SALib package#

Subpackages#

Module contents#

class SALib.ProblemSpec(*args, **kwargs)[source]#

Bases: dict

Dictionary-like object representing an SALib Problem specification.

property analysis#
analyze(func, *args, **kwargs)[source]#

Analyze sampled results using given function.

Parameters
  • func (function,) – Analysis method to use. The provided function must accept the problem specification as the first parameter, X values if needed, Y values, and return a numpy array.

  • *args (list,) – Additional arguments to be passed to func

  • nprocs (int,) – If specified, attempts to parallelize model evaluations

  • **kwargs (dict,) – Additional keyword arguments passed to func

Returns

self

Return type

ProblemSpec object

analyze_parallel(func, *args, nprocs=None, **kwargs)[source]#

Analyze sampled results using the given function in parallel.

Parameters
  • func (function,) – Analysis method to use. The provided function must accept the problem specification as the first parameter, X values if needed, Y values, and return a numpy array.

  • *args (list,) – Additional arguments to be passed to func

  • nprocs (int,) – Number of processors to use. Capped to the number of outputs or available processors.

  • **kwargs (dict,) – Additional keyword arguments passed to func

Returns

self

Return type

ProblemSpec object

evaluate(func, *args, **kwargs)[source]#

Evaluate a given model.

Parameters
  • func (function,) – Model, or function that wraps a model, to be run/evaluated. The provided function is required to accept a numpy array of inputs as its first parameter and must return a numpy array of results.

  • *args (list,) – Additional arguments to be passed to func

  • nprocs (int,) – If specified, attempts to parallelize model evaluations

  • **kwargs (dict,) – Additional keyword arguments passed to func

Returns

self

Return type

ProblemSpec object

evaluate_distributed(func, *args, nprocs=1, servers=None, verbose=False, **kwargs)[source]#

Distribute model evaluation across a cluster.

Usage Conditions: * The provided function needs to accept a numpy array of inputs as

its first parameter

  • The provided function must return a numpy array of results

Parameters
  • func (function,) – Model, or function that wraps a model, to be run in parallel

  • nprocs (int,) – Number of processors to use for each node. Defaults to 1.

  • servers (list[str] or None,) – IP addresses or alias for each server/node to use.

  • verbose (bool,) – Display job execution statistics. Defaults to False.

  • *args (list,) – Additional arguments to be passed to func

  • **kwargs (dict,) – Additional keyword arguments passed to func

Returns

self

Return type

ProblemSpec object

evaluate_parallel(func, *args, nprocs=None, **kwargs)[source]#

Evaluate model locally in parallel.

All detected processors will be used if nprocs is not specified.

Parameters
  • func (function,) – Model, or function that wraps a model, to be run in parallel. The provided function needs to accept a numpy array of inputs as its first parameter and must return a numpy array of results.

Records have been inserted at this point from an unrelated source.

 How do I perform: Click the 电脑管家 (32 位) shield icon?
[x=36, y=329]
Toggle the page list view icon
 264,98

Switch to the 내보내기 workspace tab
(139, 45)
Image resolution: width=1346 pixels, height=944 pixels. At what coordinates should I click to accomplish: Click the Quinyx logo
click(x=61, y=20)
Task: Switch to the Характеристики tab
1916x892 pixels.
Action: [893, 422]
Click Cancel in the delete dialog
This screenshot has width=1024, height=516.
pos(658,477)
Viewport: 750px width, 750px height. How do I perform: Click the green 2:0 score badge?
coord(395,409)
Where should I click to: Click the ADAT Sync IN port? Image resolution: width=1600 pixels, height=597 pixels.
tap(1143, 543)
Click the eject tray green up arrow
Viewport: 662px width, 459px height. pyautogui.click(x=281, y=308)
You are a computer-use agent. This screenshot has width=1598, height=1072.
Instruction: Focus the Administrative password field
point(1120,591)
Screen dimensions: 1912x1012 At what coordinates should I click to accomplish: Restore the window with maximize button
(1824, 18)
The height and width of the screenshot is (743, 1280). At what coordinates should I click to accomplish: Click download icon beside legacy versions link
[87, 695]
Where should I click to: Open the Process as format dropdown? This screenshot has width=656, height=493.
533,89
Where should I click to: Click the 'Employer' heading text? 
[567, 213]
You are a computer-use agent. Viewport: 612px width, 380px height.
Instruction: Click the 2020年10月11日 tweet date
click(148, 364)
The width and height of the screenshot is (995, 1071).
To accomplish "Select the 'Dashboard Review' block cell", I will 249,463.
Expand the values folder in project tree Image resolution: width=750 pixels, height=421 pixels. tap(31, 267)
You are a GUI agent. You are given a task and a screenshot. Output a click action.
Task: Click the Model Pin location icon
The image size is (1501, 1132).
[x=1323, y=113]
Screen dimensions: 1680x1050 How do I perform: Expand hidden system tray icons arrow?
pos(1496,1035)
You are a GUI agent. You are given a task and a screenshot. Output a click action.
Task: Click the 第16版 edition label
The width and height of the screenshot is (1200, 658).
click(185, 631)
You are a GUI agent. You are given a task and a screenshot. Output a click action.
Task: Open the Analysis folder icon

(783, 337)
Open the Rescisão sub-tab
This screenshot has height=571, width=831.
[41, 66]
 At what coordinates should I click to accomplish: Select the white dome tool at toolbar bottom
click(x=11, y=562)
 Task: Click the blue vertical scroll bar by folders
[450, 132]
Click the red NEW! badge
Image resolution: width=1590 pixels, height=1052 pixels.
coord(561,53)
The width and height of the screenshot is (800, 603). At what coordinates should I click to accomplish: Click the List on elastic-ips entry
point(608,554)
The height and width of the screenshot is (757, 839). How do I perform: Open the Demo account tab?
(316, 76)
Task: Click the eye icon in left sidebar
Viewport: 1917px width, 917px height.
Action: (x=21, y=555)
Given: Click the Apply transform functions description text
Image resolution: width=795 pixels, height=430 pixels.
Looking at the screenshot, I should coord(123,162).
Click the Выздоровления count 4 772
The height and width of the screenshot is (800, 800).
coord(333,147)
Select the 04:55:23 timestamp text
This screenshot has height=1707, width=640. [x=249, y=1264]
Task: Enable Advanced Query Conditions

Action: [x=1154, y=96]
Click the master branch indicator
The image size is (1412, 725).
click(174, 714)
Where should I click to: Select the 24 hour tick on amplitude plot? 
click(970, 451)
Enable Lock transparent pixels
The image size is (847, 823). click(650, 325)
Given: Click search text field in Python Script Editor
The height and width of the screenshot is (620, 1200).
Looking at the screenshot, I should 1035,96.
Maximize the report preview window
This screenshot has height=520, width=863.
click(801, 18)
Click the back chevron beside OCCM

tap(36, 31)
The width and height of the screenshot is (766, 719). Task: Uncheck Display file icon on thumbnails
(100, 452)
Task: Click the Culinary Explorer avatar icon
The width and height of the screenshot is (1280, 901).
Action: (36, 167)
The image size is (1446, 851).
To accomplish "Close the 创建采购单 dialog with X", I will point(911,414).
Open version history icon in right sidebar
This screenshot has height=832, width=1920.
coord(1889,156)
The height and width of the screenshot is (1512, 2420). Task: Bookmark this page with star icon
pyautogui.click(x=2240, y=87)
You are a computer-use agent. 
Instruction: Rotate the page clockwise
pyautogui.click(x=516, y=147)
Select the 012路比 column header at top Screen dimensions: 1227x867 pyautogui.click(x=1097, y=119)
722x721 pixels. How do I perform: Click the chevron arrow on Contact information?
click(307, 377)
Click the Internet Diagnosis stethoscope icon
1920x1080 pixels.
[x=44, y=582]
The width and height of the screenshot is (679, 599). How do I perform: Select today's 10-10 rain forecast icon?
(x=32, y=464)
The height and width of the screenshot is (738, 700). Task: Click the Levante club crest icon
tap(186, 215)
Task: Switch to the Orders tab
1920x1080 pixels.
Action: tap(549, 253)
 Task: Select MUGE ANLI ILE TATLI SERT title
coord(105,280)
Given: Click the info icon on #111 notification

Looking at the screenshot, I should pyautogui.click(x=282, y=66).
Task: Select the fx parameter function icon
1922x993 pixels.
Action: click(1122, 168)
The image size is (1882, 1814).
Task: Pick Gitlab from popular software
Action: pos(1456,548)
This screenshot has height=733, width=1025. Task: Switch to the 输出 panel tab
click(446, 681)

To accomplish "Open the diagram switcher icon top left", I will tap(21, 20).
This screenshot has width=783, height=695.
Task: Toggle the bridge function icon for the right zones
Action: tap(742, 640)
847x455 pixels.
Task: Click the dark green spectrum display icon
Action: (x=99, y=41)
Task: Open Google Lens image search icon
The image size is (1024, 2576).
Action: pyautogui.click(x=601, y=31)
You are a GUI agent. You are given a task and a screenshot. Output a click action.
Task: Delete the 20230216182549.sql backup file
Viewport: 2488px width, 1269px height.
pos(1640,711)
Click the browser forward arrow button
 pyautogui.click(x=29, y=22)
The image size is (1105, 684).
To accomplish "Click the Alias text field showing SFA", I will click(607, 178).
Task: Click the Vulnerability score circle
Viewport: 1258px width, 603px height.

  • nprocs (int,) – Number of processors to use. Capped to the number of available processors.

  • *args (list,) – Additional arguments to be passed to func

  • **kwargs (dict,) – Additional keyword arguments passed to func

Returns

self

Return type

ProblemSpec object

heatmap(metric: str = None, index: str = None, title: str = None, ax=None)[source]#

Plot results as a heatmap.

Parameters
  • metric (str or None, name of output to analyze (display all if None)) –

  • index (str or None, name of index to plot, dependent on what) – analysis was conducted (ST, S1, etc; displays all if None)

  • title (str, title of plot to use (defaults to the same as metric)) –

  • ax (axes object, matplotlib axes object to use for plot.) – Creates a new figure if not provided.

Returns

ax

Return type

matplotlib axes object

plot()[source]#

Plot results as a bar chart.

Returns

axes

Return type

matplotlib axes object

property results#
sample(func, *args, **kwargs)[source]#

Create sample using given function.

Parameters
  • func (function,) – Sampling method to use. The given function must accept the SALib problem specification as the first parameter and return a numpy array.

  • *args (list,) – Additional arguments to be passed to func

  • **kwargs (dict,) – Additional keyword arguments passed to func

Returns

self

Return type

ProblemSpec object

property samples#
set_results(results: ndarray)[source]#

Set previously available model results.

set_samples(samples: ndarray)[source]#

Set previous samples used.

to_df()[source]#

Convert results to Pandas DataFrame.